[WHAT TO DO]
**1)** Answer these questions about the validation workflow text, one line each:
(a) Whose name appears in the byline?
(b) What subject does AiBS make analytical claims about?
(c) Where does trust come from, according to the text?
**2)** List every reason the validation workflow text gives for why a product can be wrong.
**3)** Reproduce everything in the validation workflow text from "Validation Workflow" down to "should stay qualified.".

[EXCERPT]

Validation Workflow
Trust, Audits, and Model Monitoring
How I validate AiBS across models, data freshness, and the AI layer so the product stays honest about what is strong, what is provisional, and what should stay qualified.
ByColby Reichenbach
Trust comes from whether the system can show its work and admit its limits, not from polished pages or confident wording.
AiBS makes analytical claims about baseball. That means I need a way to separate what is well supported from what is still early. The trust layer exists so the product does not rely on vague confidence or a one-time check that looked good during development.
Trust in this system has to cover more than one dimension. A product can be wrong because a model is weak, because the data is stale, because a route is presenting something too aggressively, or because an AI response is overreaching. I wanted those different failure types to be identifiable and addressable separately rather than mixed into one vague review process.

[MATERIAL PROVIDED]
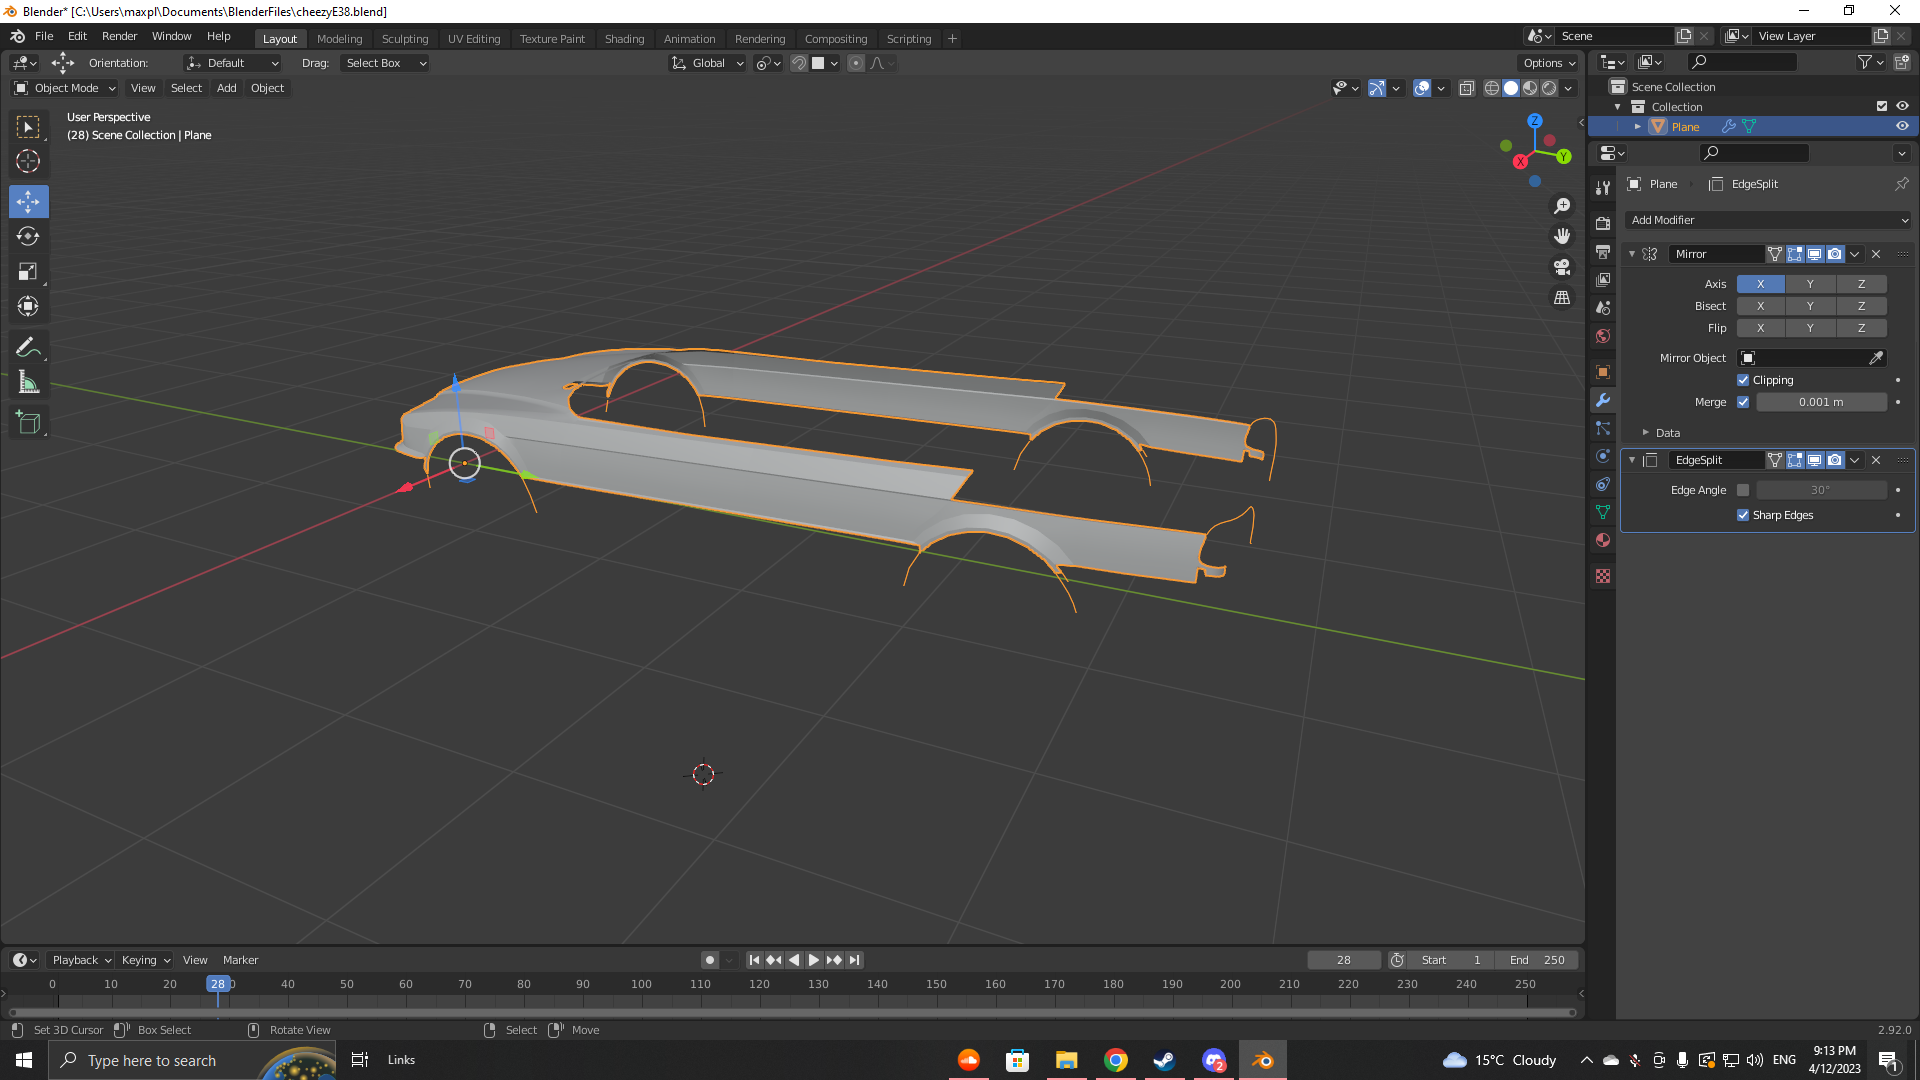Open the Add Modifier dropdown

pyautogui.click(x=1768, y=220)
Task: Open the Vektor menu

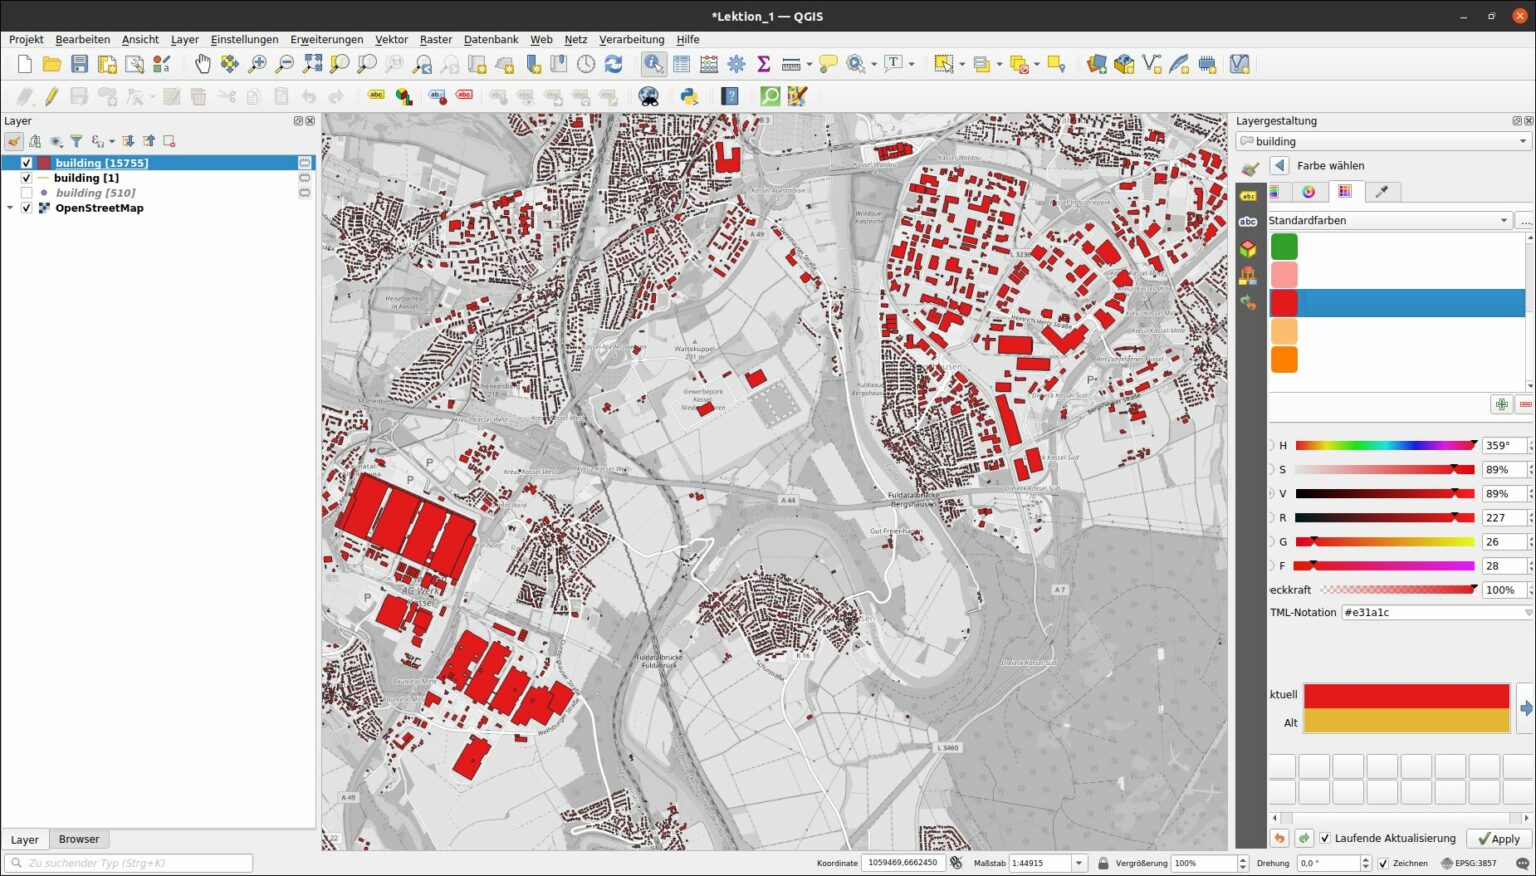Action: click(x=391, y=39)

[ANSWERS TO THE PROBLEMS]
**1)**
(a) Colby Reichenbach
(b) Baseball
(c) Trust comes from whether the system can show its work and admit its limits.

**2)**
- A model is weak.
- The data is stale.
- A route is presenting something too aggressively.
- An AI response is overreaching.

**3)**
Validation Workflow
Trust, Audits, and Model Monitoring
How I validate AiBS across models, data freshness, and the AI layer so the product stays honest about what is strong, what is provisional, and what should stay qualified.